I wasn't convinced that the word 'balance' was the best word to describe this constant juggle of looking after and nourishing these different areas of my life (spirit, soul & body) until I read its proper verb-form definition:

The verb 'balance' means to:

Weigh reasons; to compare by estimating the relative force, importance or value of different things...
To regulate different powers, so as to keep them in a state of just proportion...
To counterpoise...

Weigh, compare, regulate, estimate, keep in proportion.

Balance requires constant adjustment (counterpoise) to keep its equilibrium or poise.

Nourishing my Body

I really like that word, counterpoise, probably because it comes from an Old French word and has a certain ring to it, but also because it reminded me of a book I read when I was on holidays, French Women Don't Get Fat by Mireille Giuliano. What I really liked about this book was the author's commonsense approach to eating. Nothing radical here. No special foods but practical precepts such as portion size, eating seasonal food, having regular meals, and not multi-tasking while you eat. But what really struck me was her chapter, 'Moving Like a French Woman.'

American women, at one extreme, seem to have two modes: sitting or spinning. French women, at the other, prefer the gentler, more regular varieties of all-day movement - "the slow burn."

We strive to diversify the physical movement in our lives and practise it as second nature.

The act of incorporating physical movement into our everyday lives is an act of counterpoise. We might not get the time to spend an hour at the gym or go out for a vigorous walk or jog, but we can make physical movement second nature. Just recently Dawn Duran addressed the progressively sedentary nature of our modern lives and the need for mothers to address this aspect of physical activity in this post.


Nourishing my Spirit

A very close friend and I were talking about a month ago. We only get to see each other every couple of months and as we had about a four hour talk over coffee, we decided we would focus on praying for some situations in each of our families. We each made a list on our phones and committed to praying for each person/situation every day and keep each other updated.

• [Listed entries]:
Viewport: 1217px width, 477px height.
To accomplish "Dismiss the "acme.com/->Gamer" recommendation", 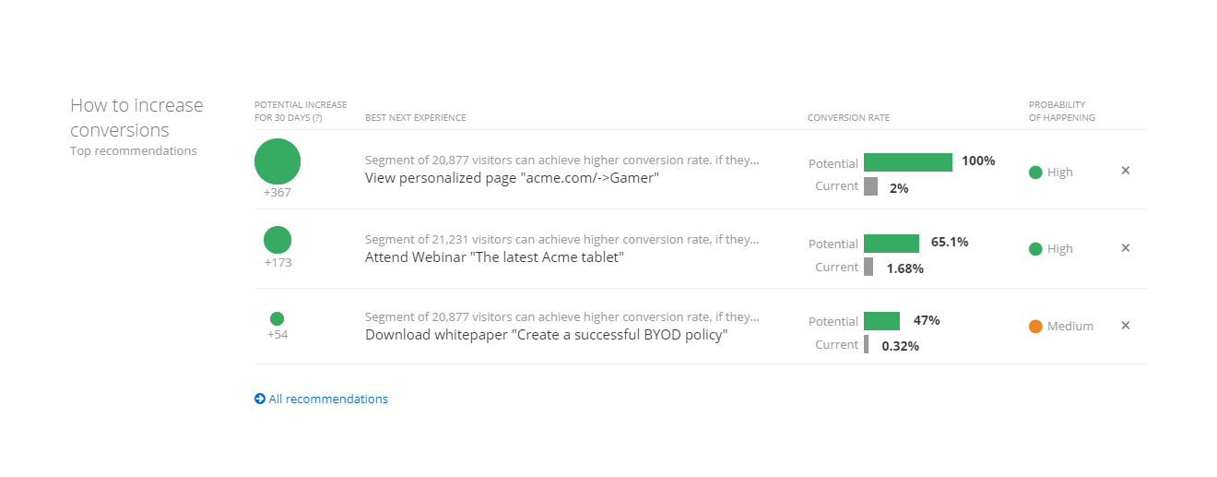I will pos(1125,171).
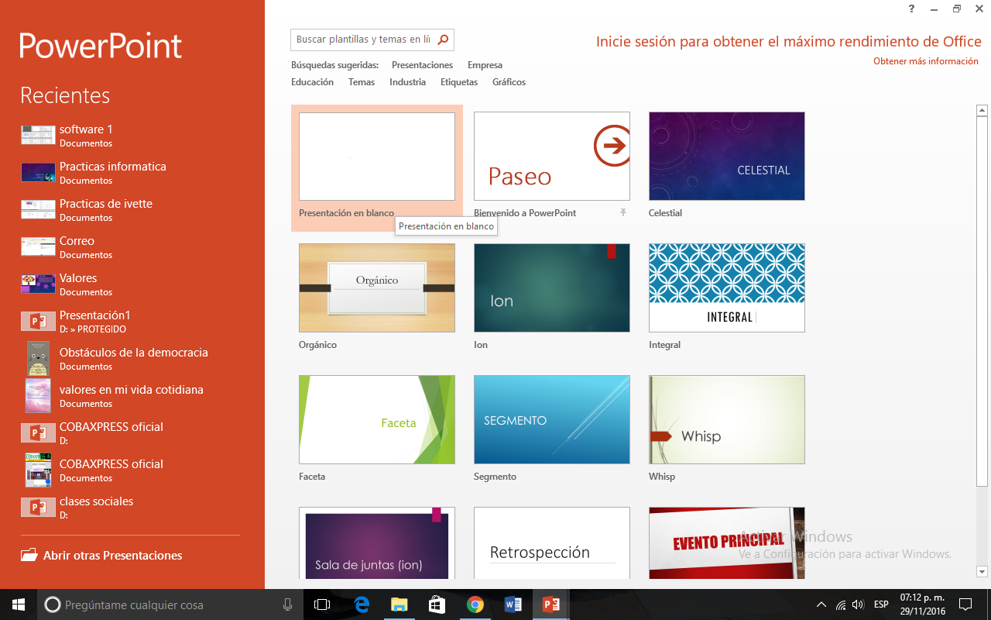This screenshot has height=620, width=991.
Task: Select suggested search Presentaciones
Action: click(422, 65)
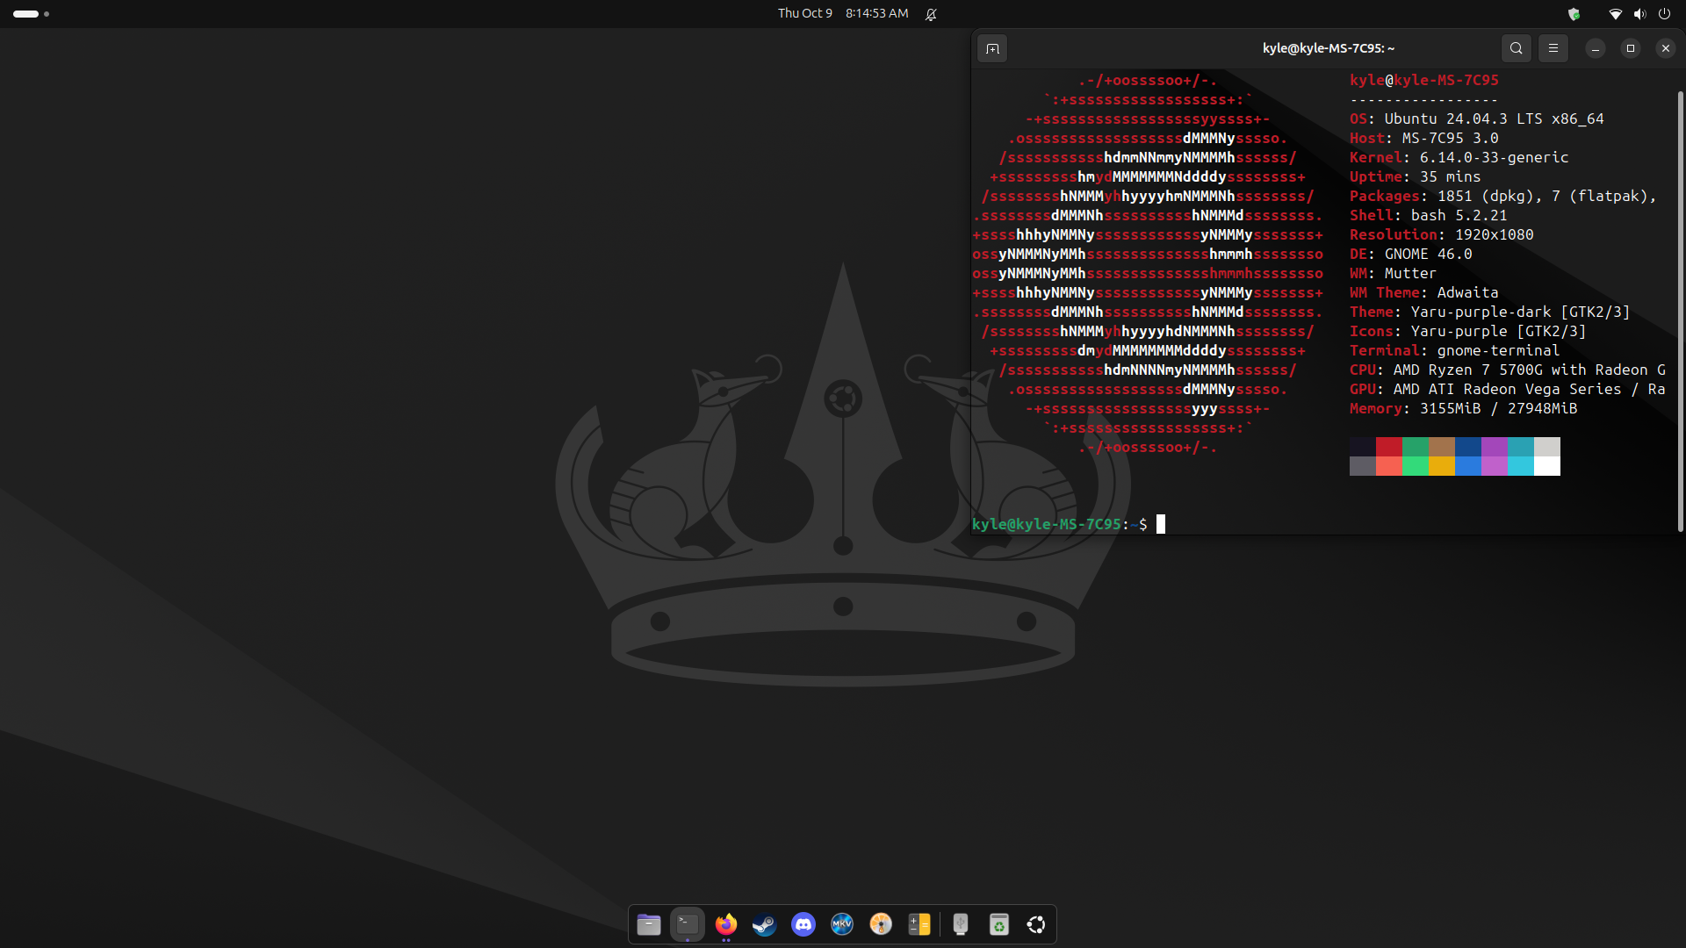The image size is (1686, 948).
Task: Show applications via Ubuntu logo button
Action: pyautogui.click(x=1036, y=924)
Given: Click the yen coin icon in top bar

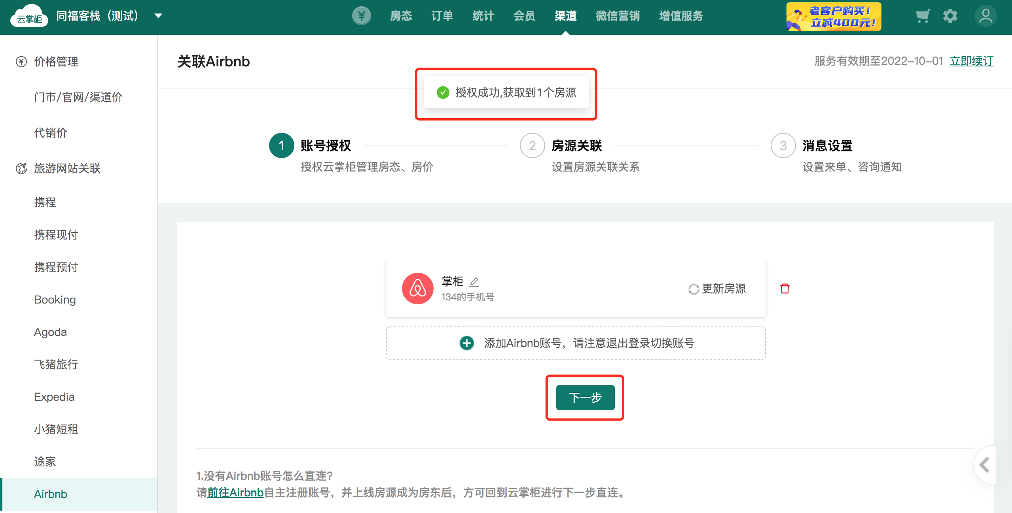Looking at the screenshot, I should (x=361, y=16).
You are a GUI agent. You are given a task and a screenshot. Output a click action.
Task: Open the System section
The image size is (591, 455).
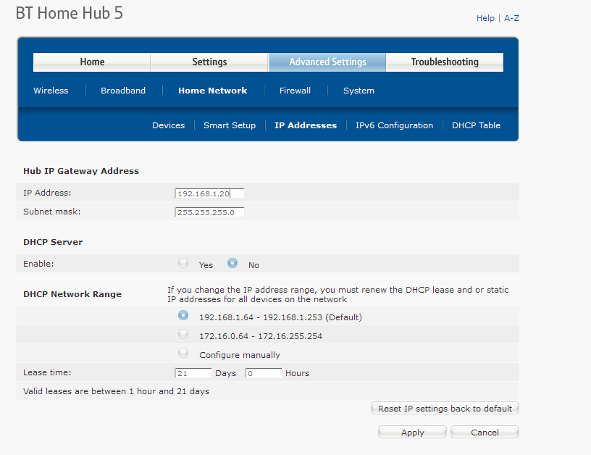pos(359,91)
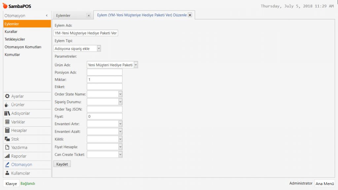Open the Kilitli dropdown

[120, 139]
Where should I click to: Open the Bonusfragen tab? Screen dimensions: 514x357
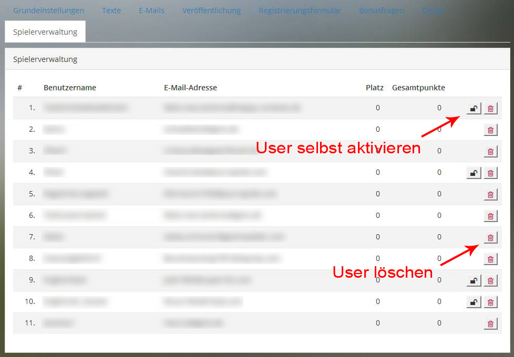click(x=382, y=11)
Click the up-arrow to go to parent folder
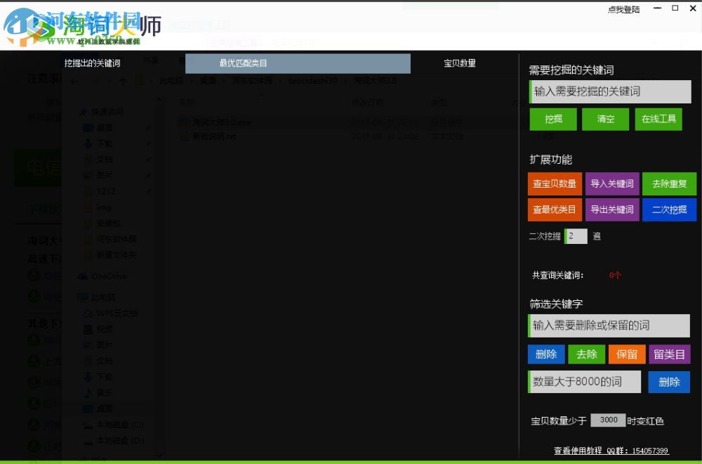The height and width of the screenshot is (464, 702). point(124,80)
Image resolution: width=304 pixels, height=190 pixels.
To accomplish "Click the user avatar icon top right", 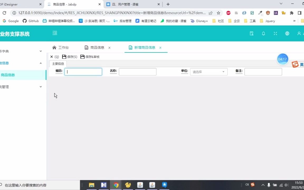I will [299, 34].
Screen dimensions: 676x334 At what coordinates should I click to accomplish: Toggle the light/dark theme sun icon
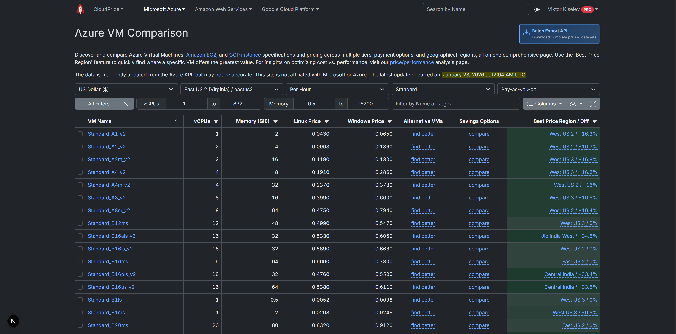point(537,9)
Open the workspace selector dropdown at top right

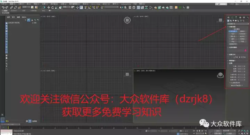pos(221,4)
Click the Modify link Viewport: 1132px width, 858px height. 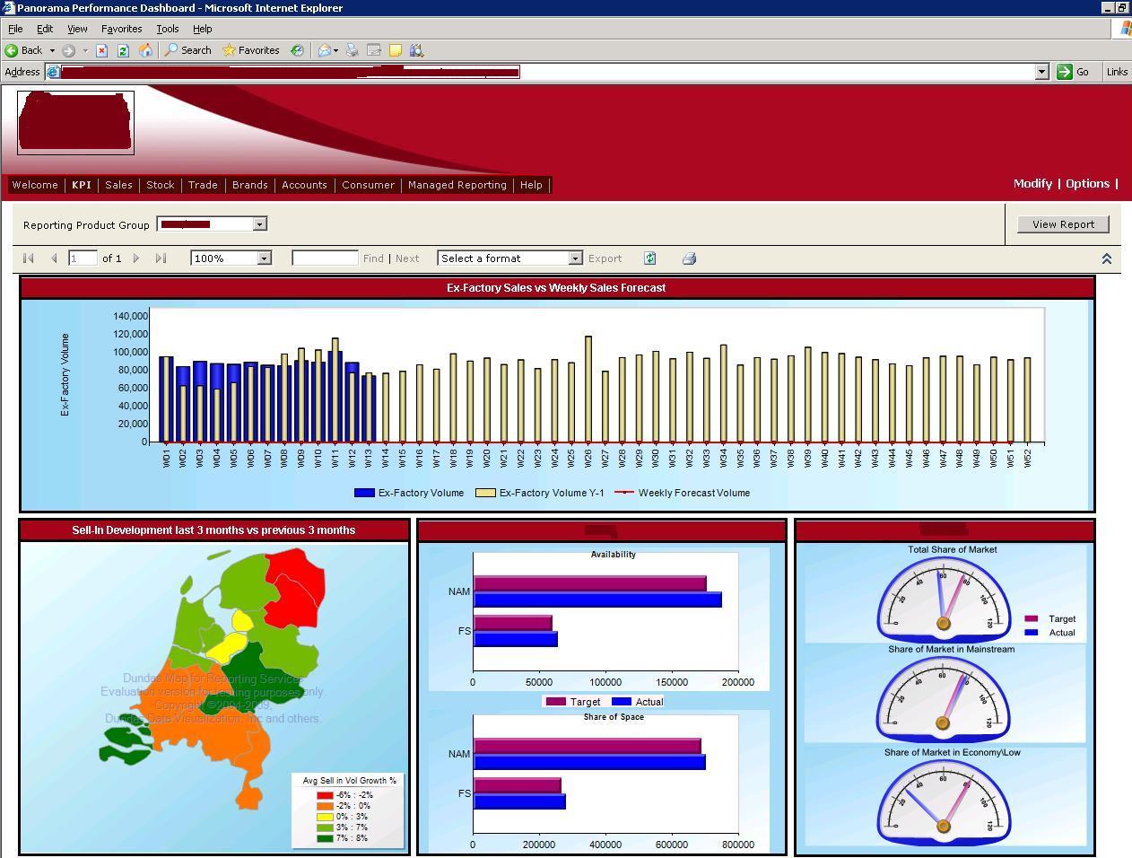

• [Directives]:
• 1. From the text on balance, set down the passage that begins at the words "To regulate different" and stops after the words "equilibrium or poise.".
• 2. In the text on balance, what two modes do American women seem to have?
• 3. Decide whether each statement agrees with the text on balance, answering yes or no and quoting the deciding words: (a) The writer and a close friend see each other every couple of weeks. (b) The word "counterpoise" comes from an Old French word. (c) The book the writer read on holidays recommends special foods.

• [Expected responses]:
• 1.
To regulate different powers, so as to keep them in a state of just proportion...
To counterpoise...

Weigh, compare, regulate, estimate, keep in proportion.

Balance requires constant adjustment (counterpoise) to keep its equilibrium or poise.

• 2. Sitting or spinning.

• 3.
(a) No: "We only get to see each other every couple of months"
(b) Yes: "it comes from an Old French word"
(c) No: "No special foods but practical precepts such as portion size, eating seasonal food, having regular meals, and not multi-tasking while you eat."